Here are six steps to make sure you don’t waste time in social media:

1. Pick the right channels.

You know that location is everything in business, so make sure you are in the right place. What social media sites do your customers use? How do they use them? Where do they turn to research your product? You need to be where they are and where they are talking to each other. For example, if you run a restaurant, you should pay attention to Yelp. If you have a jogging-goods store, you may want to engage with folks on RunKeeper. If you offer laser hair removal you should know all about Groupon (if you don’t already).

2. Write posts for your customers, not you.

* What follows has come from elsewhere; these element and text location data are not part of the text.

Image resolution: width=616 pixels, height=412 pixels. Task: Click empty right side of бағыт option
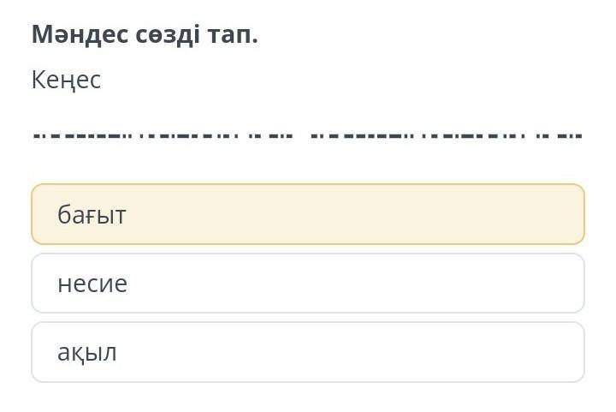point(479,214)
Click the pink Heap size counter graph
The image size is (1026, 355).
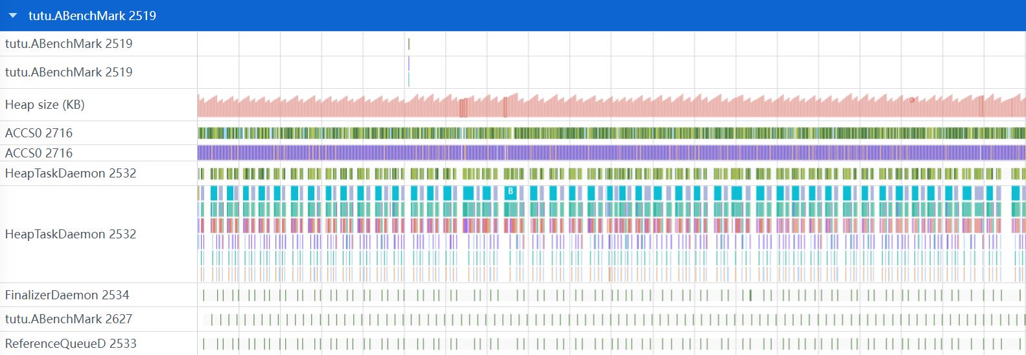[609, 108]
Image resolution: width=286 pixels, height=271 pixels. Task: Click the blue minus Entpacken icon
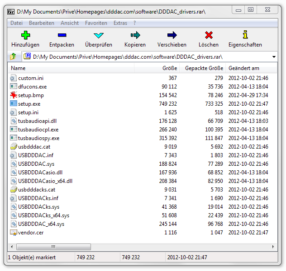[62, 35]
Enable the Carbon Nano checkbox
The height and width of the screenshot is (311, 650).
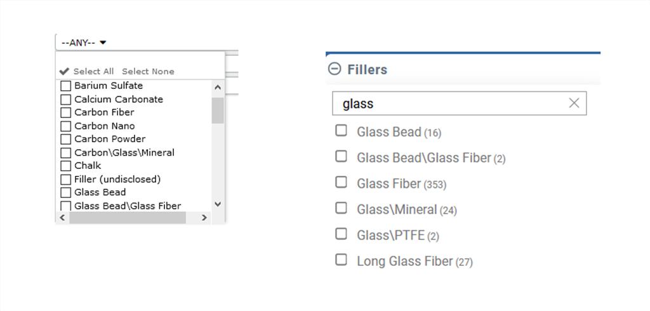pyautogui.click(x=65, y=126)
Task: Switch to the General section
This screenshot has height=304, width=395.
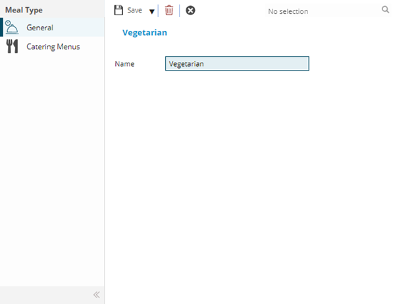Action: coord(40,28)
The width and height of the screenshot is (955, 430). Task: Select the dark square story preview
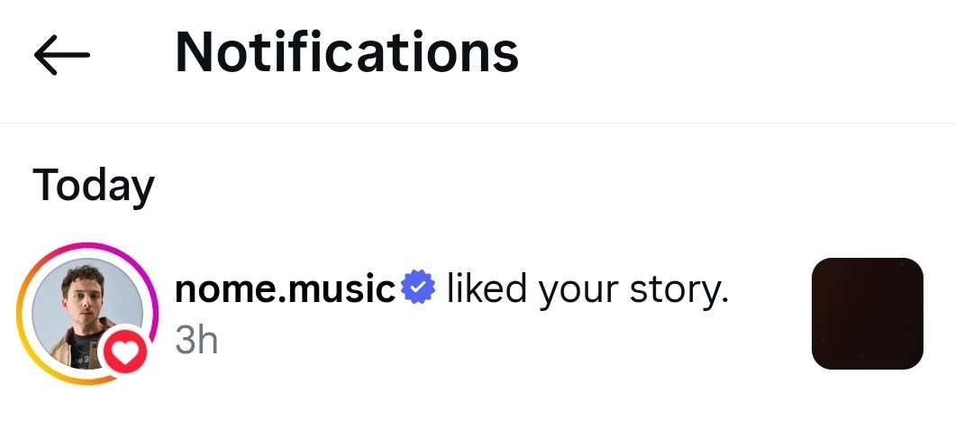pos(867,314)
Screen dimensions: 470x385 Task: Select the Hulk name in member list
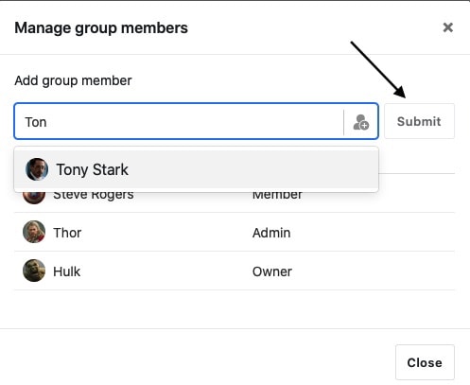(66, 271)
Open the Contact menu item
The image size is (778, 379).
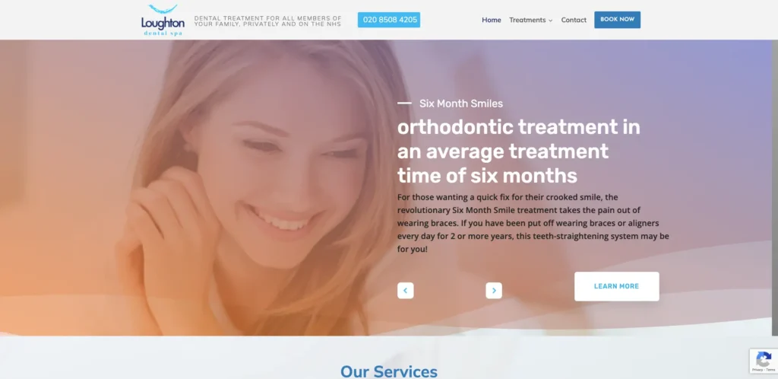[x=574, y=20]
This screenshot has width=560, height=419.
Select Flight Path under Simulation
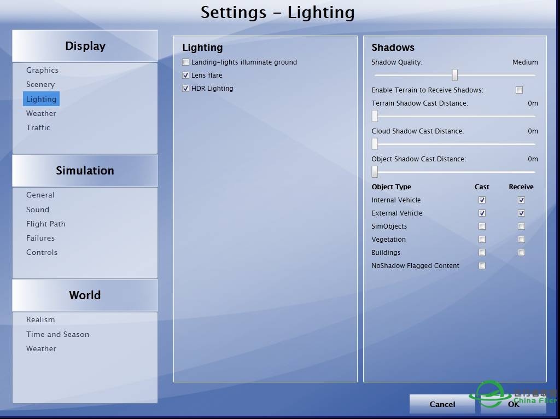[46, 224]
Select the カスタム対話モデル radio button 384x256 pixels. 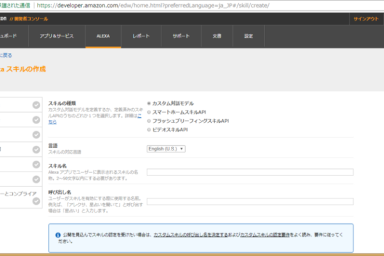149,103
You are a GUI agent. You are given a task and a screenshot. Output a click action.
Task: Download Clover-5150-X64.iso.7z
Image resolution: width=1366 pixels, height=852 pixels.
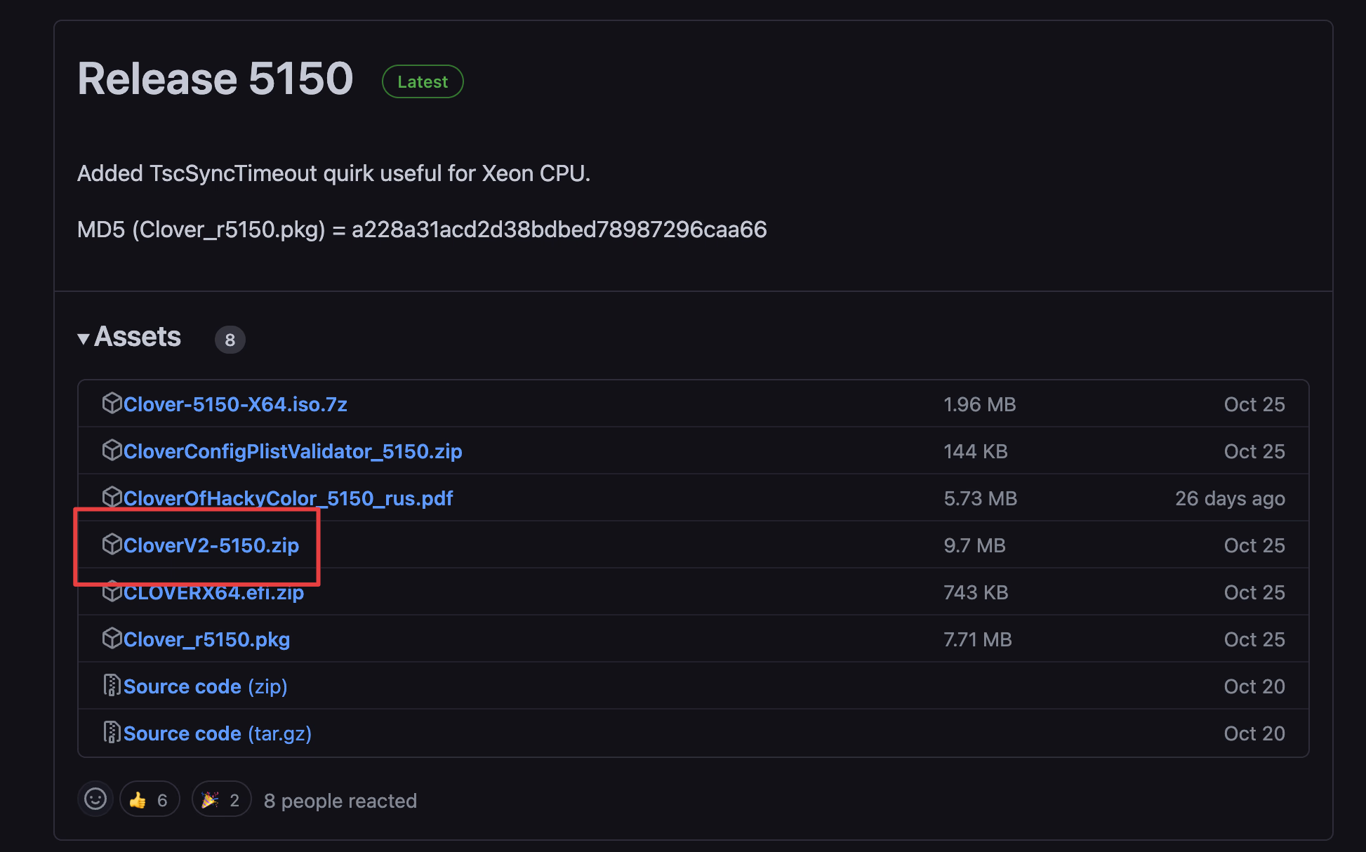[235, 405]
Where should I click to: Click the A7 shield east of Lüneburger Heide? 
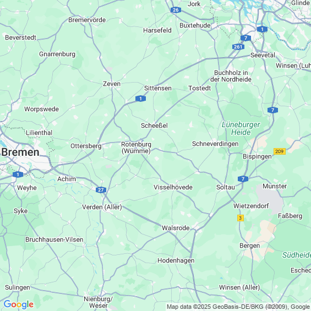(x=272, y=110)
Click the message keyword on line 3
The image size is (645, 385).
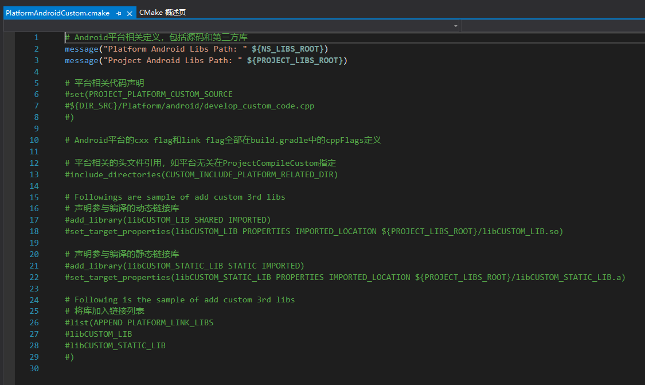point(81,60)
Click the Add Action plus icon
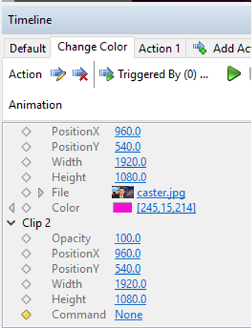The width and height of the screenshot is (252, 328). [200, 48]
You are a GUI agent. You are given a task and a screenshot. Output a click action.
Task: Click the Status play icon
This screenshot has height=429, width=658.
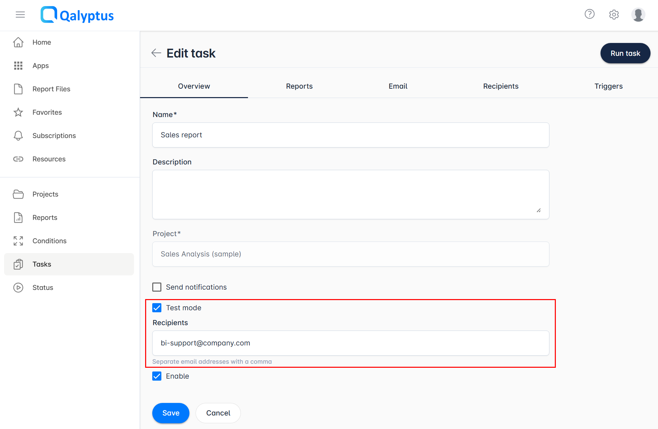point(18,287)
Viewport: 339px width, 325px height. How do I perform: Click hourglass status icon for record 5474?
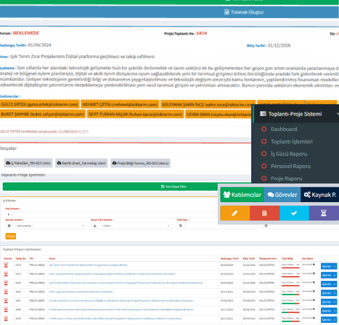click(6, 264)
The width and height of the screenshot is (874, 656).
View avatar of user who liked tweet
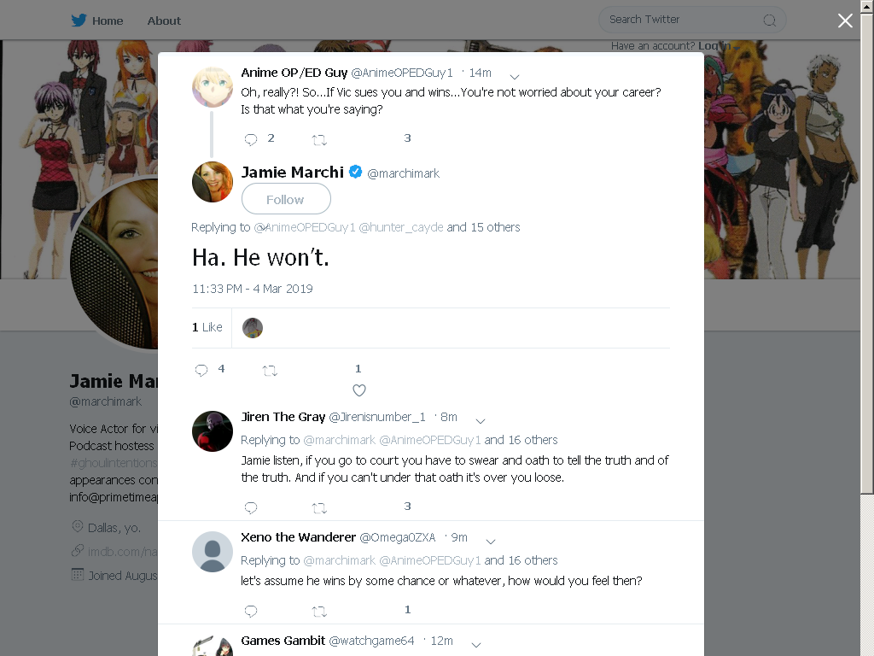click(x=253, y=328)
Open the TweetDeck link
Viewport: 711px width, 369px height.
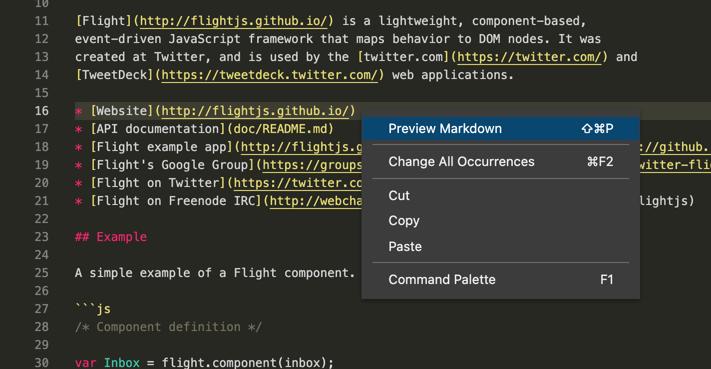[270, 75]
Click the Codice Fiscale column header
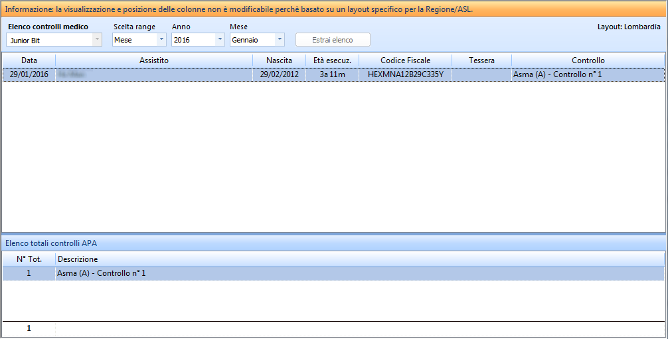 [x=405, y=60]
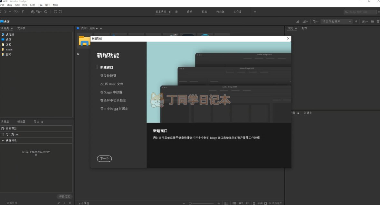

You can’t have a meaningful dialogue with customers if you don’t know what they want to talk about. Think about the questions you hear every day from customers. Look at what people are talking about on discussion boards, in blog comments, on competitor sites, and on review sites. Engage with active customers individually by answering their questions and asking for feedback. Their responses will give you ideas for new blog posts and places to engage folks, and may even lead to new promotions or offerings. Remember, social media marketing is about your customers; it’s not about you.

3. Give to Get: What offers can you make to drive loyalty?

Everyone loves a deal, and they love to share it when they find one. Access to offers is one of the biggest reasons people follow brands in social media. Give them something exclusive. Make them feel special and encourage them to share it with their friends on Facebook and Twitter. It’s a great way to get people buzzing about you. It will build your following fast, and it’s a heck of a lot less expensive than what you pay sites like Living Social or Groupon to distribute your offer.

4. Mix it up. Dull content is like Spam.

You’ve heard it before, but it’s worth repeating. Social media is a conversation. Conversations can be insanely boring if you say the same thing over and over again. Add variety to your posts. Ask for feedback and questions. Run a contest or a sweepstakes. Try humor, and candor. Invite people to submit photos of their family and friends using your products. Share the stories of your best customers. This is your community online, make it fun.

5. Budget enough time to engage, or else hire someone.

You are making a commitment to your customers and you have to follow through. Make it a daily routine. Schedule reminders in your Google calendar. Cover your desk with yellow stickies. Do whatever it takes. This is an important task that is part of your job. If you don’t have the time for it, find someone who does. Make sure that person understands your business completely, has the authority to solve customer problems, and can communicate with the public in a professional way.

6. Use the right tools.

Like any project, the right tools can make the job a lot easier. The Internet has many free tools you can use to monitor discussion and measure the impact of your efforts. Some of my favorites are Tweetdeck to manage Twitter, Topsy for trending discussion volume over time, and Socialmention for evaluating the sentiment of conversations surrounding your industry. To make your update posting easier, check out Posterous for distributing updates to all your networks and communities, and for recording voice messages on the phone that can be shared with your social network followers. You can see a more complete list of the popular tools here.